For the last few weeks, we’ve been telling you about why we support the demands of the Movement for Black Lives, including and especially the demand to Defund the Police. But the truth is that most of us can’t defund the police ourselves:
Not by voting in local elections (some sheriffs are elected, but not most police chiefs or officers); not by calling and writing Congress (some police are paid or mandated by Congress, but most are locally controlled); And not by marching in the streets, protesting, singing, or taking artistic action (though you can and should do all that as you are able, as we’ve been saying)
The decision about whether to defund the police, and how to re-invest that money in actual community safety, rests with Mayors and city councils across America. And that’s why we’re asking you to sign this petition to all US Mayors telling them we must immediately defund the police at local government levels.
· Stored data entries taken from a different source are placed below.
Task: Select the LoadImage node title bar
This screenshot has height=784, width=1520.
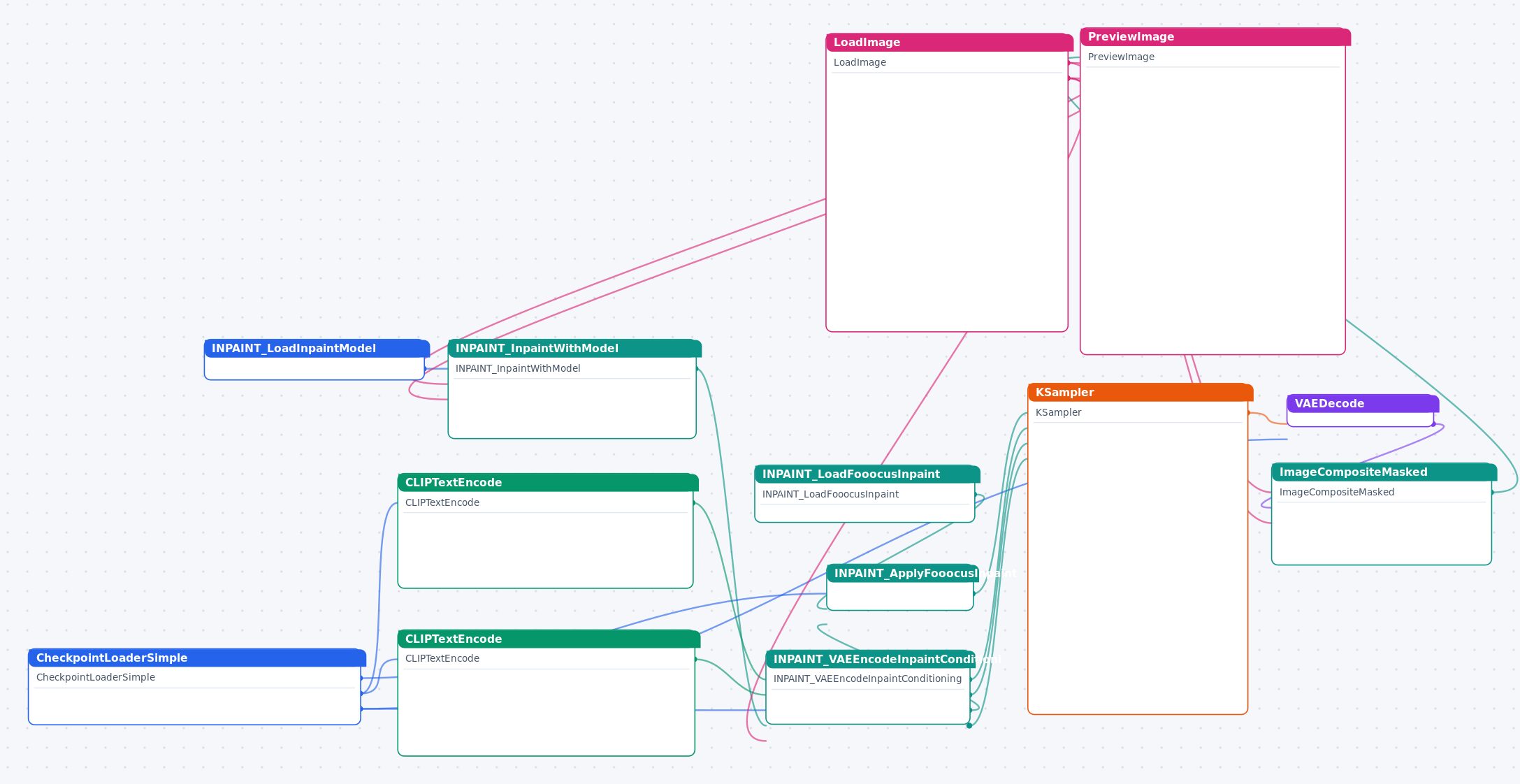Action: [949, 43]
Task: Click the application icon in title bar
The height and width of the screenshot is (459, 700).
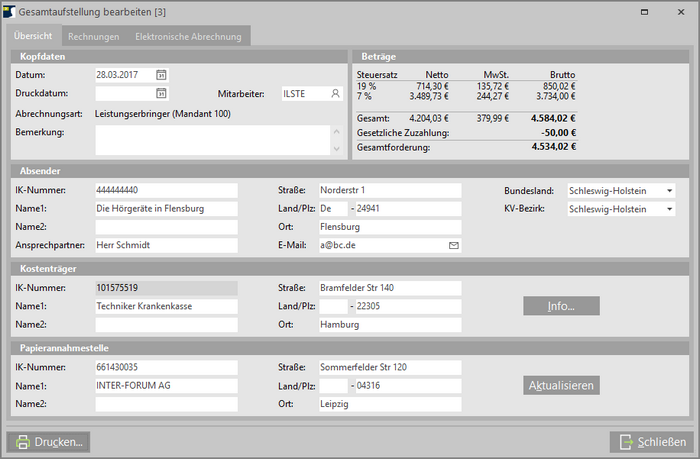Action: pos(11,10)
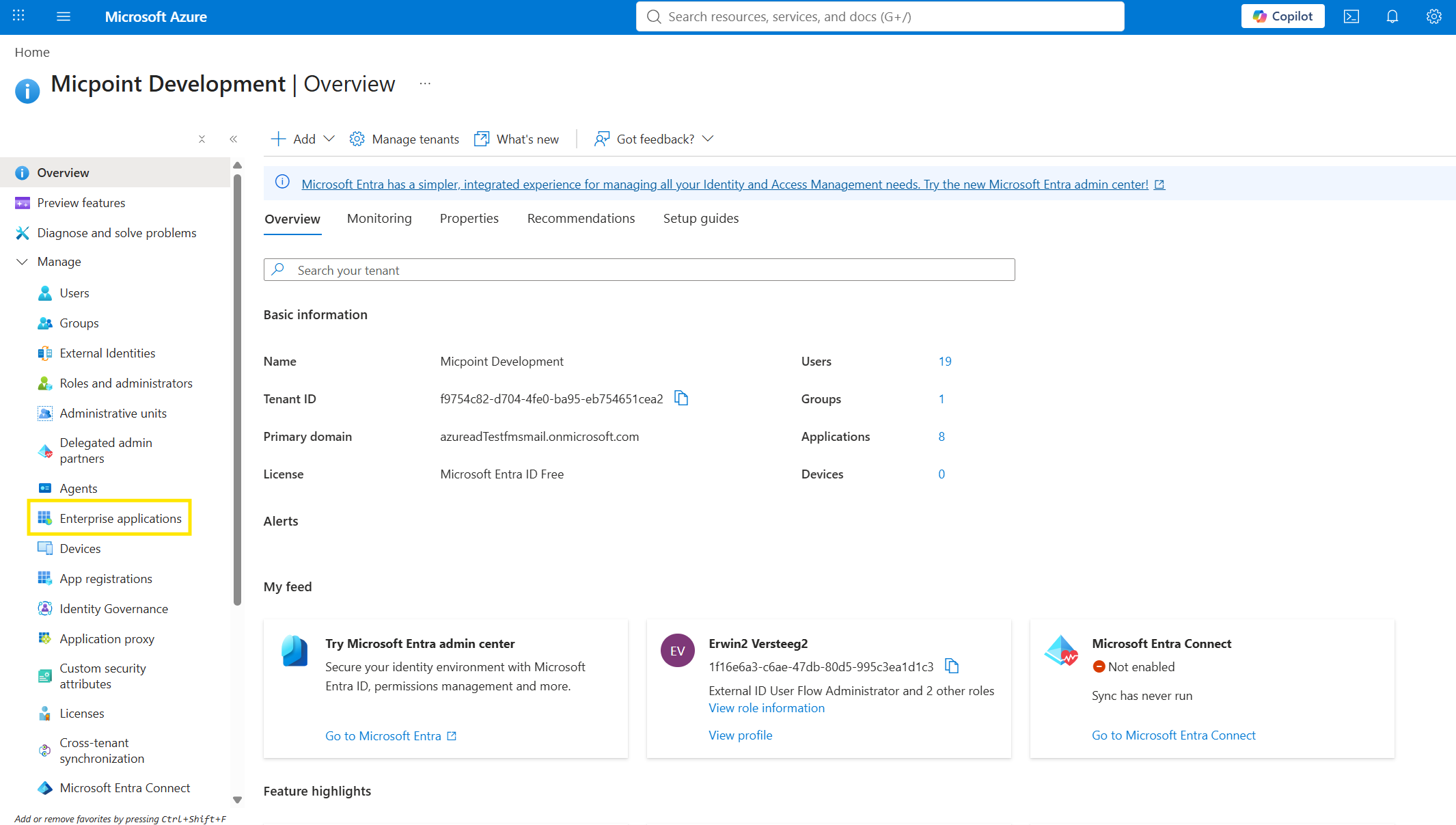
Task: Open Manage tenants from toolbar
Action: coord(404,139)
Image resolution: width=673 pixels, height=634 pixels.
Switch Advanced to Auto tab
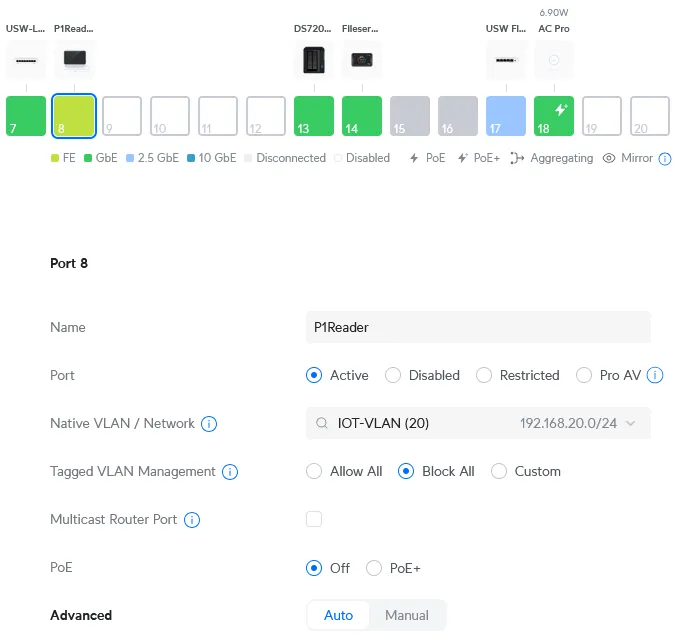coord(339,615)
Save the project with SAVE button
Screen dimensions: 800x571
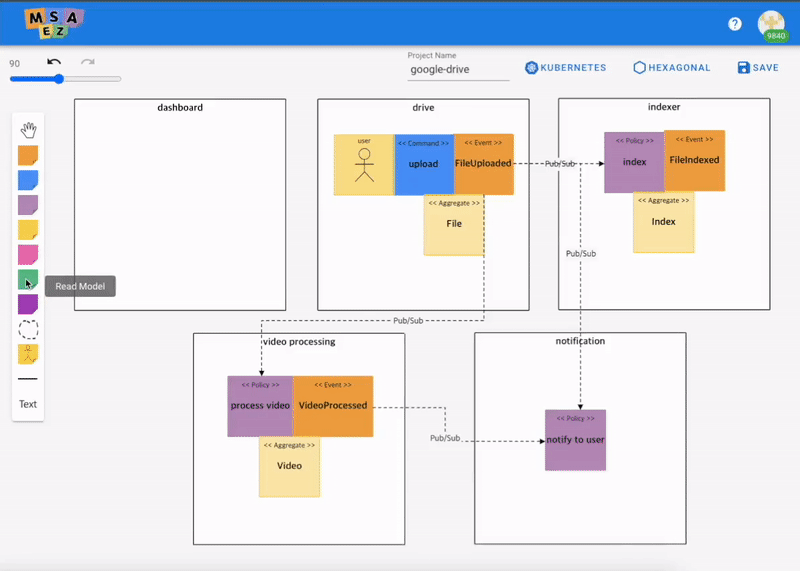(758, 68)
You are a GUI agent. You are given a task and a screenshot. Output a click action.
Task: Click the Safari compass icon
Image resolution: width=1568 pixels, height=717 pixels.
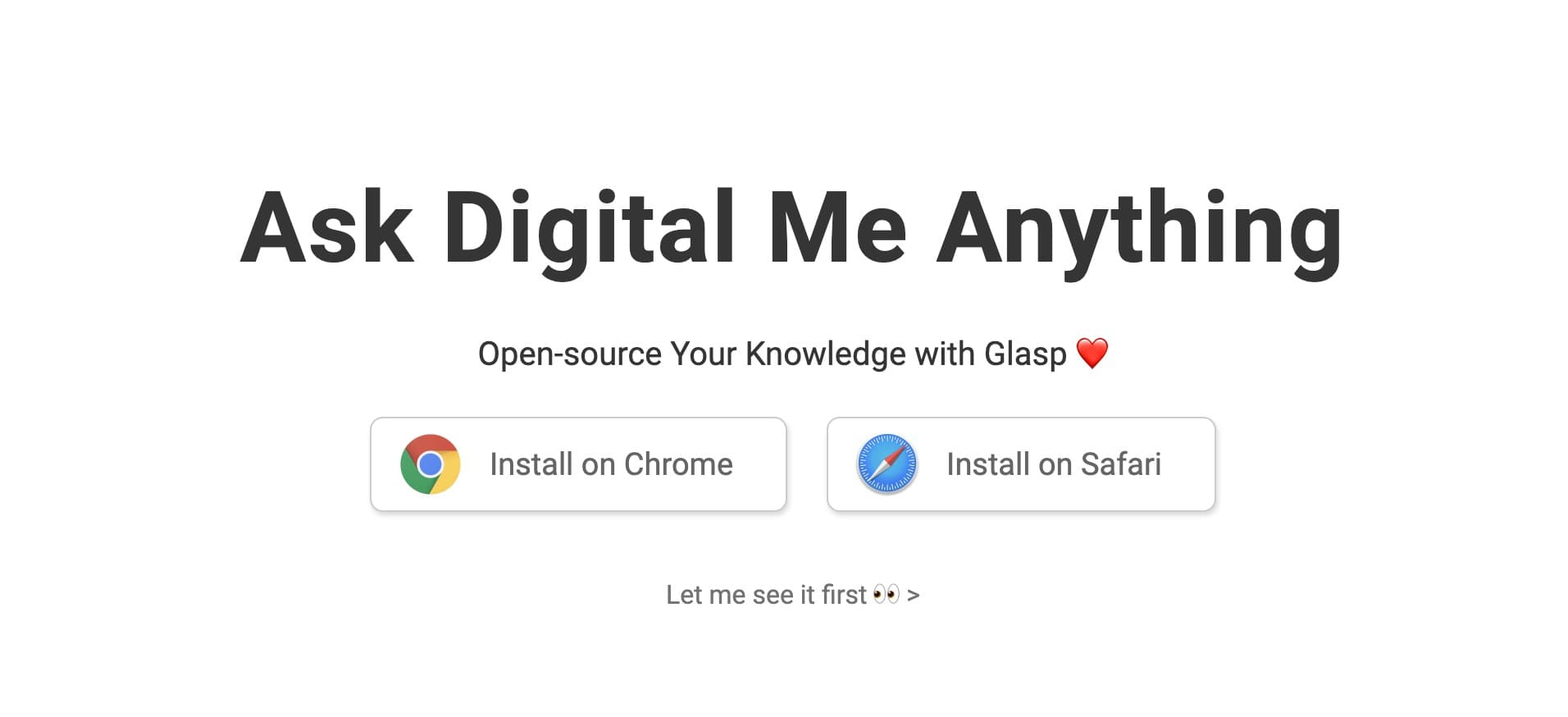point(887,464)
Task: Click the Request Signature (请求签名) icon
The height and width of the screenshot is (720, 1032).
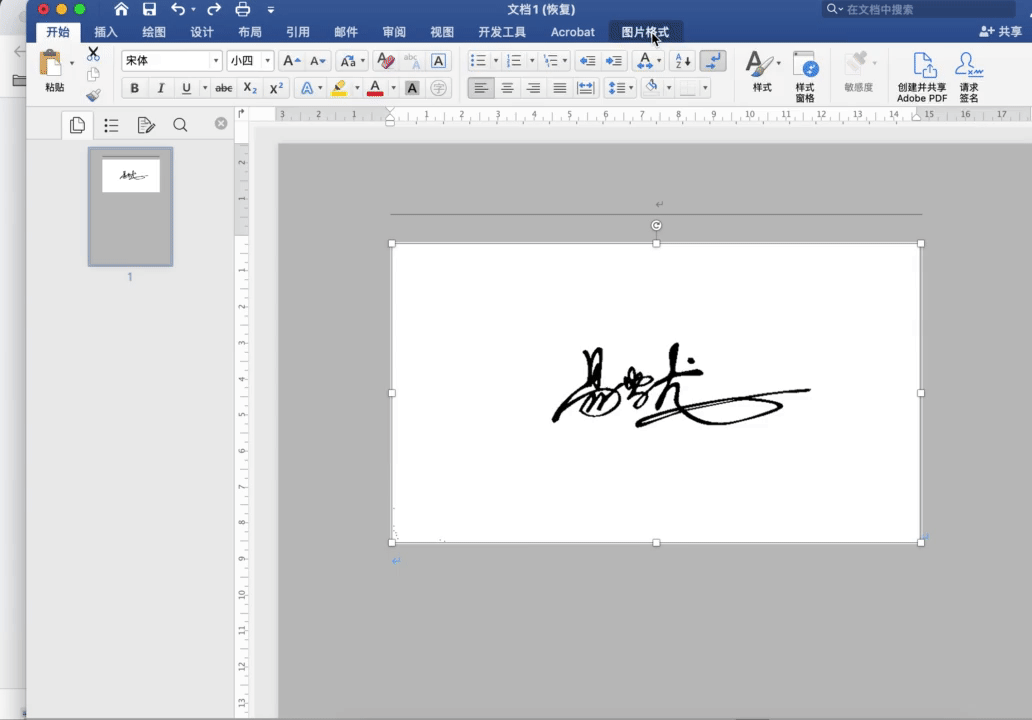Action: coord(968,76)
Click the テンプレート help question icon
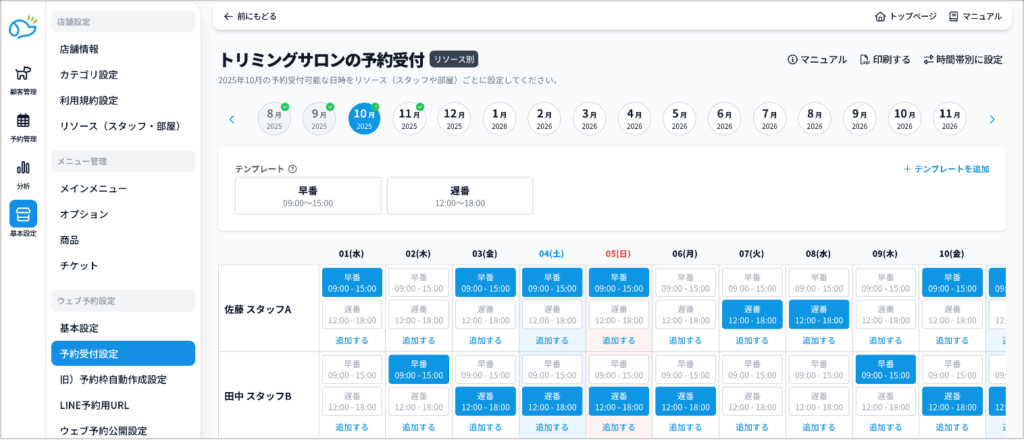 [x=293, y=169]
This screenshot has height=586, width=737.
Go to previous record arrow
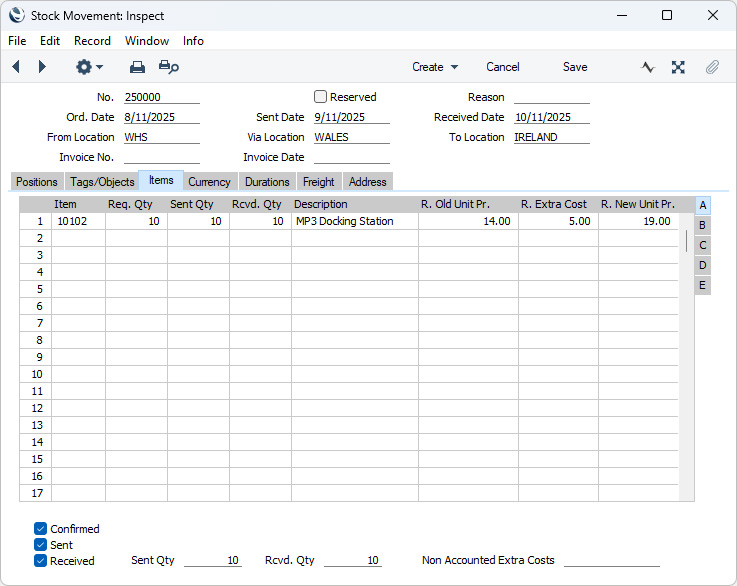coord(16,67)
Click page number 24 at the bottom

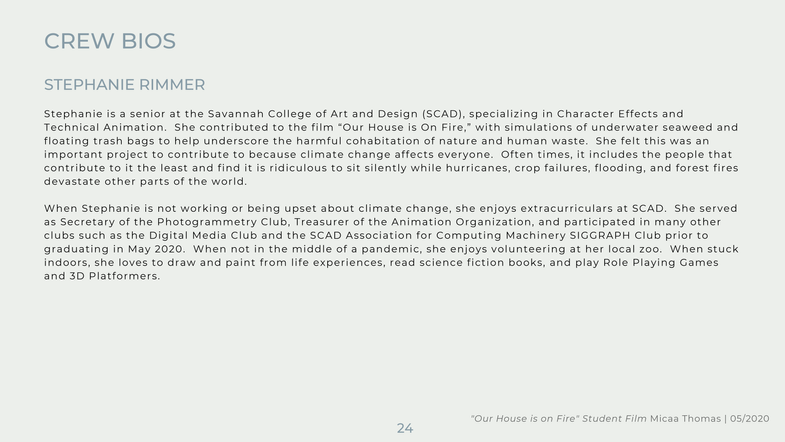pyautogui.click(x=405, y=428)
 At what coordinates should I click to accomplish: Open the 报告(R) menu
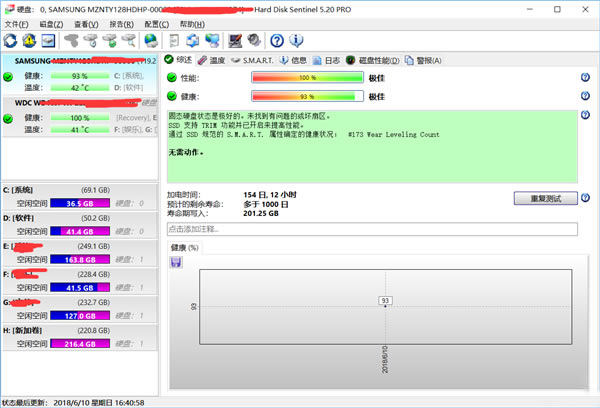click(122, 23)

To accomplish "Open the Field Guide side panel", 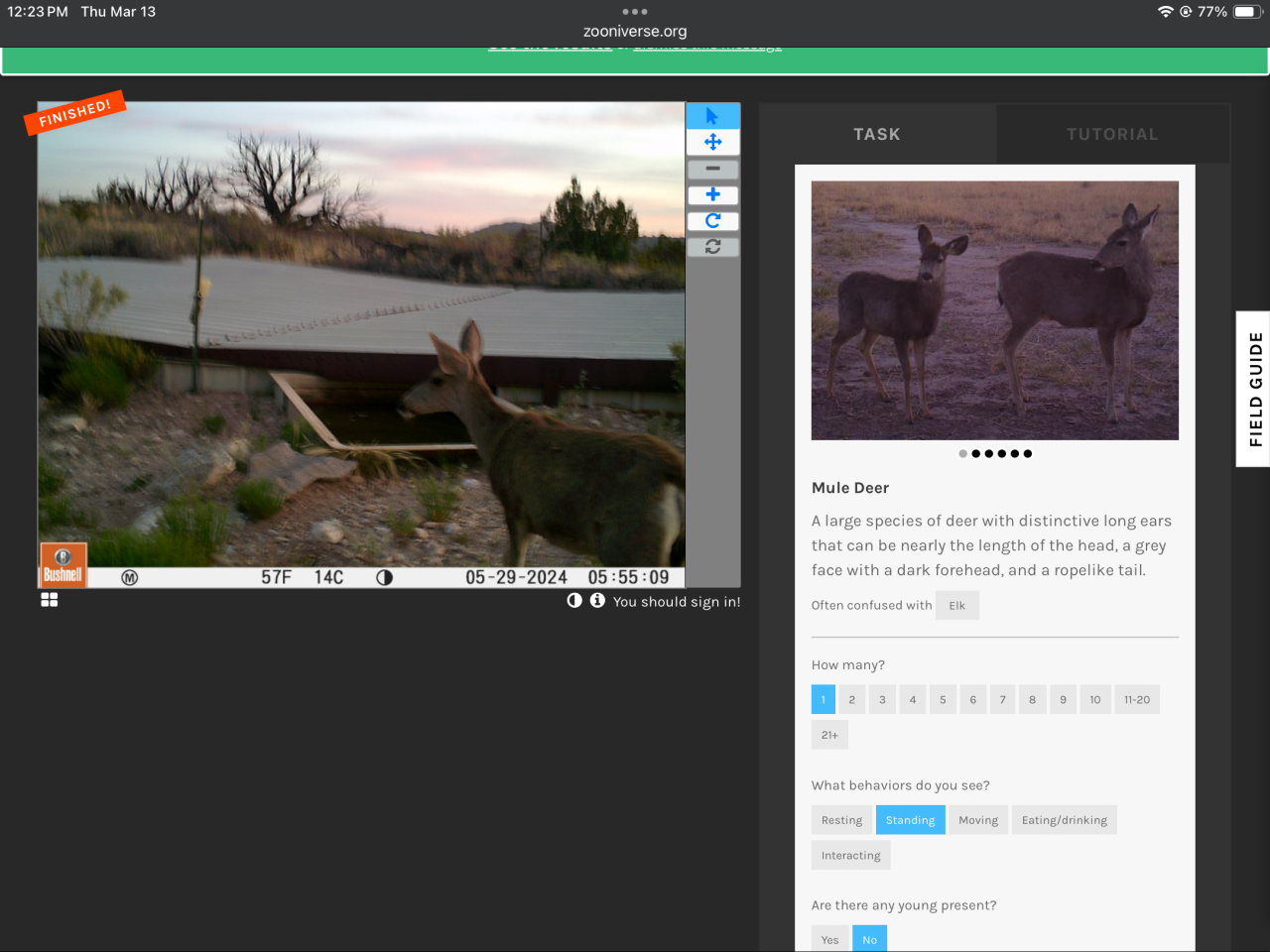I will [x=1254, y=389].
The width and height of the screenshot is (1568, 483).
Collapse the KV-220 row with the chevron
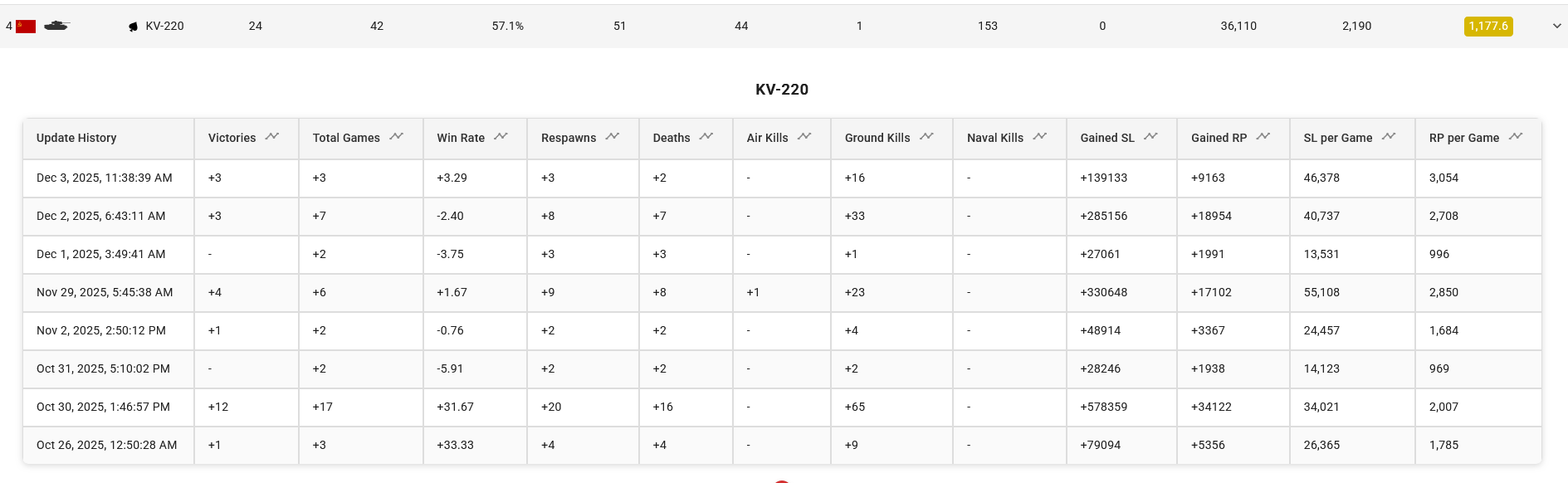click(x=1556, y=27)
The murders of George Floyd, Dreasjon Reed, Breonna Taylor, Tony McDade, Rayshard Brooks, and countless other Black people at the hands of police have exposed what we’ve known for too long: Policing in the U.S. upholds a violent legacy of racialized trauma and control, diverting crucial resources from communities that most need them.
Defunding the police, like divestment from fossil fuels, is a non-violent, direct action to reduce harm, and create the solutions we need. By reducing the disproportionate budgets of the police, we can redirect those funds to critical resources like schools, affordable housing, healthcare and mental health.
This is also a movement to address the longstanding trauma and harm policing creates and to finally invest in our Black and brown communities that have carried that pain for too long.
The U.S. spends more than $100 billion on policing per year. The city of Chicago spends more than $4 million on police every day, compared to about $600,000 on public health services. And they’re not alone: Police department budgets make up a disproportionate amount of overall spending in most major U.S. cities. It is well past time to reckon with the decades of racism that divest from services that actually keep communities safe and well. We must reclaim public money from the systemic oppression and inequity upheld by policing.
Some cities have already taken action. After immense pressure from protesters, Los Angeles Mayor Eric Garcetti rejected a large increase in the LAPDs 2020 budget, reducing it from $1.89 billion to $1.86 billion. The NYPD 2021 budget was set at $6 billion. New York City Mayor Bill de Blasio has said that NYPD resources will now be shifted into social services. Dallas, Philadelphia, and Nashville are looking into similar steps to gradually reduce their police budgets.
We are calling on ALL local governments to divest from police budgets and redirect that money to essential services in Black and brown communities most harmed by these violent systems. We demand our city budgets reflect what we value as a community. This begins with supporting life-giving resources, not racist and violent police.